Un episodio de violencia intrafamiliar ocurrido este miércoles al mediodía en la ciudad de Chilecito volvió a poner en foco la falta de herramientas y profesionales para abordar situaciones de salud mental en la región.
El hecho se registró alrededor de las 12:30 en una vivienda del barrio Independencia. Según informaron fuentes policiales, una mujer de 45 años denunció ante efectivos de la Comisaría Primera de Chilecito que había sido agredida físicamente por su hijo de 15 años durante una discusión dentro del domicilio.
De acuerdo con los primeros datos del caso, el adolescente atraviesa un proceso de desestabilización clínica vinculado a un cuadro de salud mental. Tras la intervención inicial en el lugar, personal del Servicio de Emergencias 107 trasladó a la mujer al Hospital Eleazar Herrera Motta para su evaluación médica.
En paralelo, también intervino personal de la Unidad Especial de Asuntos de Menores, Mujer y Familia. El menor fue retirado del domicilio y trasladado a esa dependencia mientras se notificaba formalmente la situación al Consejo Departamental de Niñez y Adolescencia de Chilecito.
Desde el hospital informaron que la mujer fue atendida de inmediato. Los médicos le realizaron estudios de laboratorio y una ecografía para descartar lesiones internas.

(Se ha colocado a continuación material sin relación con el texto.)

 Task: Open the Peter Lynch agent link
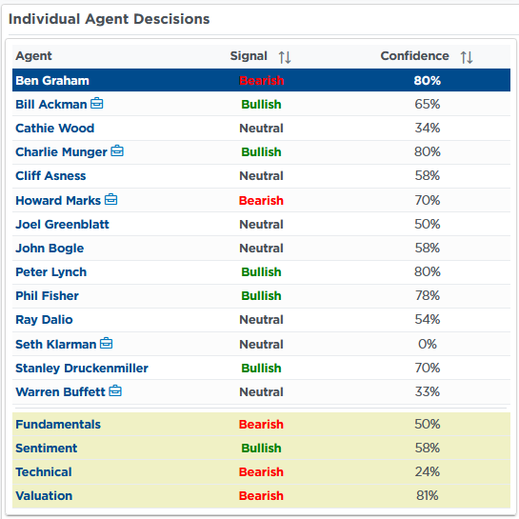click(51, 272)
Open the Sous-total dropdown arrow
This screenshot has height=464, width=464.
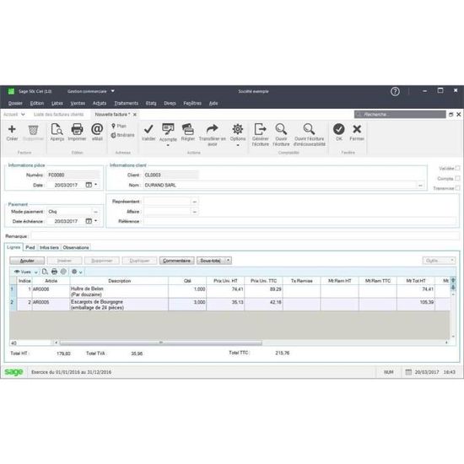coord(228,261)
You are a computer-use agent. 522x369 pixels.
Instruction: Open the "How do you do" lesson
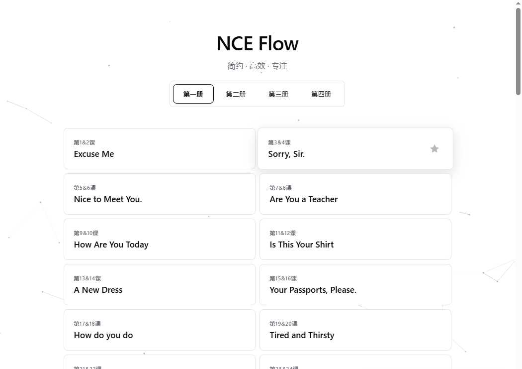click(x=159, y=330)

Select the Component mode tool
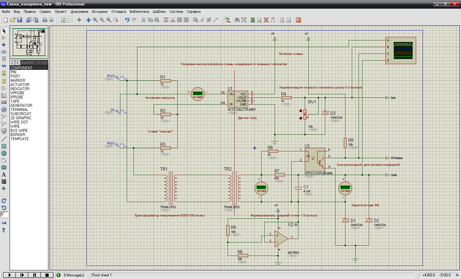pos(4,38)
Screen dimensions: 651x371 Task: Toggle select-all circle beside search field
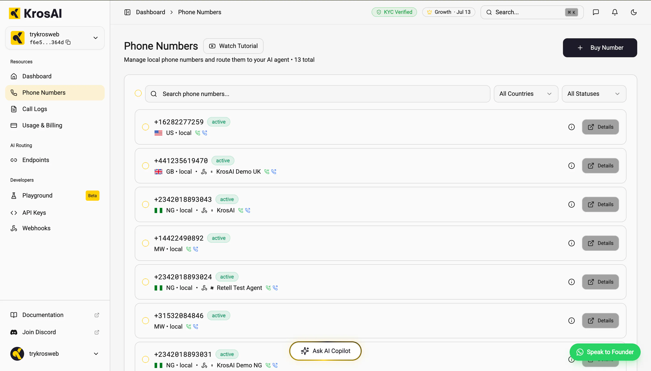coord(138,93)
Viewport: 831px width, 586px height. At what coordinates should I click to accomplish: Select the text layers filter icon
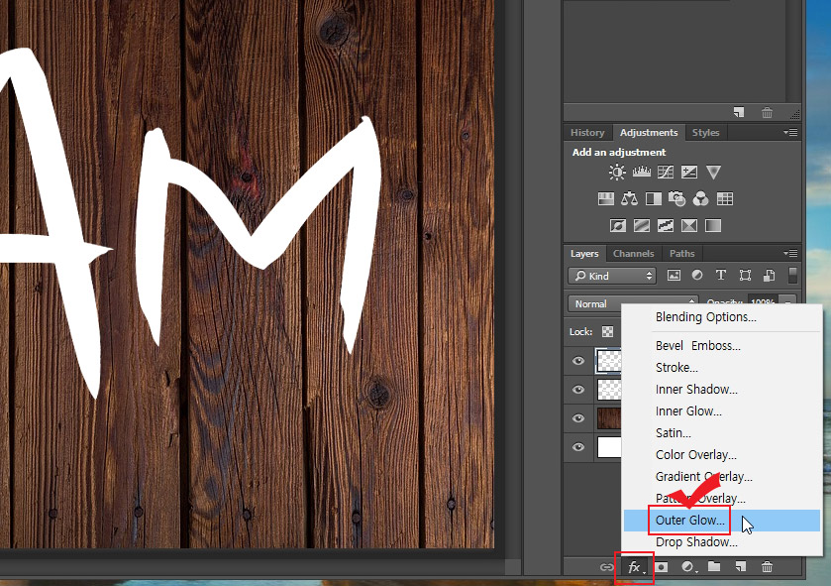click(721, 276)
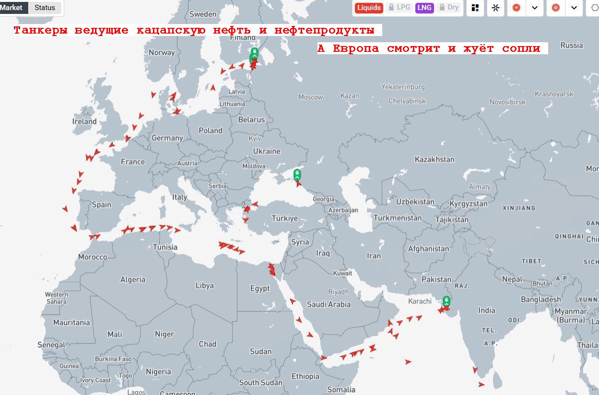Click the asterisk-shaped icon in the toolbar

(495, 8)
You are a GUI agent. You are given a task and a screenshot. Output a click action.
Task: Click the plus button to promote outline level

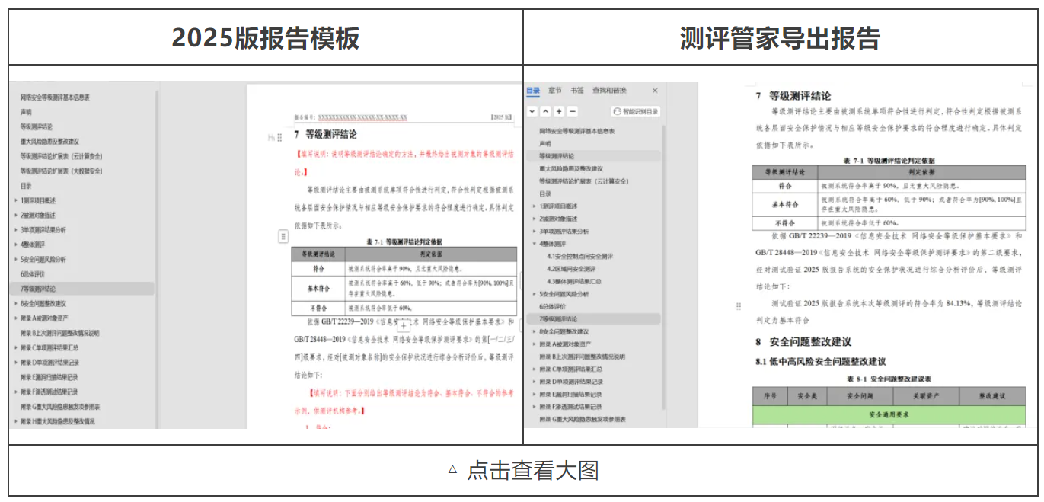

Finalmente, los resultados no evidenciaron daños de gravedad, por lo que recibió el alta médica horas más tarde.
Tras tomar conocimiento del caso, la titular del organismo de niñez, Anabella Oviedo, dispuso que el adolescente quede de manera provisoria bajo el cuidado de su padre. Además, ambas partes fueron citadas para una entrevista institucional prevista para este jueves, en el marco de una intervención orientada a evaluar la situación familiar.
Un problema más profundo
El episodio vuelve a evidenciar una problemática creciente: la falta de dispositivos adecuados para abordar crisis de salud mental en ciudades del interior como Chilecito.
Especialistas advierten que muchos casos llegan a instancias policiales o hospitalarias porque no existen guardias especializadas, equipos interdisciplinarios permanentes ni redes de contención suficientes para acompañar a las familias que atraviesan este tipo de situaciones.
La ausencia de atención temprana y seguimiento profesional adecuado suele derivar en episodios críticos dentro del ámbito doméstico, que terminan resolviéndose en ámbitos que no siempre están preparados para contener crisis de salud mental.